Beyond the lesson
 
 
 

In this lesson, you were introduced to some of the features available for shading surfaces. You learned that:

Placement of textures

When you put the Mayakist logo on the surface, the letters appeared straight. The letters are actually skewed in the texture. We skewed the logo for your use in this lesson so that it looks straight when stretched onto the surface.

In your own work, skewing texture images is usually too difficult and impractical. A more practical Maya technique for assigning and positioning file textures is to use texture projection. With this feature, you project the texture onto the surface as if you are projecting a slide image onto a screen. The texture is positioned where the projection strikes the surface. Instead of a skewed Mayakist logo, you could use a straight logo and project it onto the sphere. You could tune the angle of projection so that the curvature of the surface skews the logo just as in the lesson. To assign textures as projections, you turn on the As Projection option at the top of the 2D Textures section of the Create Render Node window.
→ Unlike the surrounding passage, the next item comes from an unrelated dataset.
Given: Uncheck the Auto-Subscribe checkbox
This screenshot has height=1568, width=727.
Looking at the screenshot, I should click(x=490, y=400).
The placement of texture projections is similar to the placement you performed for the bump map (3D) texture. Like the bump map texture, you need to parent the texture projection (the place3dTexture node) to the object in order to avoid the texture placement changing when the object moves.

Layered textures

Suppose you want to add a scarred pattern to the orange skin. Because you can only have one texture assigned to the Color attribute you can use a Layered Texture to combine two or more texture maps.

The Layered Texture is a texture node that lets you composite or layer several textures on top of each other. You assign it to a material’s attribute just like other textures. Within the Layered Texture’s attribute controls, you can connect other textures and control how they blend together. For example, the bottom layer could be the logo image you used in the lesson, and a top layer could be an image of streaking lines that resemble scars. The combined logo and scars would give the orange the final aged look that you wanted.

Shader Library

As an option, you can install a Shader Library with Maya to help you quickly create common materials, such as bricks, fabrics, foods, and many other surface types. When installed, a Shader Library tab appears in Hypershade. To use a material, find the type of shading you want, drag and drop it into Hypershade, then drag and drop it onto a surface in your scene using the middle mouse button.